Изменить стиль страницы

Я стою на земле, он сидит в седле — и оба мы ласкаем лошадиную морду. Что-то Ещев хочет спросить у меня, что-то у него застряло на языке, никак он не может вытолкнуть наружу какой-то вопросик и только посмеивается хрипловато, скалясь съеденными, короткими зубами и зияющими пустотами в челюстях. На щеках у него глубокие складки, в глазах и смущение, и хмурая ухмылка, будто ему неловко передо мной.

— Красивая лошадь! — говорю я, как зачарованный. — Чудо какое-то!

А Ещев в ответ и хмурится, и осторожно улыбается в непонятном смущении, лицо его играет то задиристостью, то добротой. Лошадь пятится от меня, перебирая ногами, круто гнет шею в сторону, подчиняясь поводьям. Ещев постукивает в ее гулкие бока каблуками резиновых литых сапог, чмокает губами, мотает сам головой, словно ему смешно и удивительно от чего-то непонятного, смеется будто бы сам над собой и, пустив лошадь рысью, ни с того ни с сего направляет ее в овраг, в ручей. Лошадь всхрапывает, вваливаясь в глубокий еще ручей, и выносит седока на тот берег оврага, где еще розовеют березы.
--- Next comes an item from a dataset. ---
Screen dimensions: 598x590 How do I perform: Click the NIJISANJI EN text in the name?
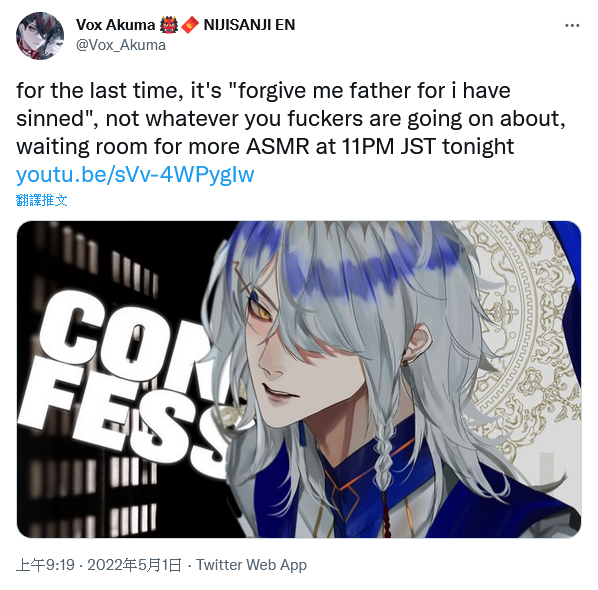click(x=249, y=25)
Ещев машет мне рукой и смеется, кричит опять что-то невразумительное, а я ему тоже отвечаю улыбкой и тоже машу рукой.

Мокрая лошадь отлита из желтой меди, а седок на ней, как прошлогодняя трава, в своем выгоревшем плащишке, и только резиновые мокрые сапоги блестят черным лаком.

Уехал, скрылся в кустарнике. Лошадь недолго похрустела по валежнику, и звуки ее шагов тоже замерли, растворились в живой тишине леса.

Смотрю на след копыта, глубоко вдавленный в мягкую землю, — стояла вот тут, была только что здесь лошадь! Оглянусь вокруг — не могло этого быть: откуда ей взяться тут? Но понюхаю руку, которой гладил лошадиную морду, и слышу ласковый ее, теплый запах. Значит — была!..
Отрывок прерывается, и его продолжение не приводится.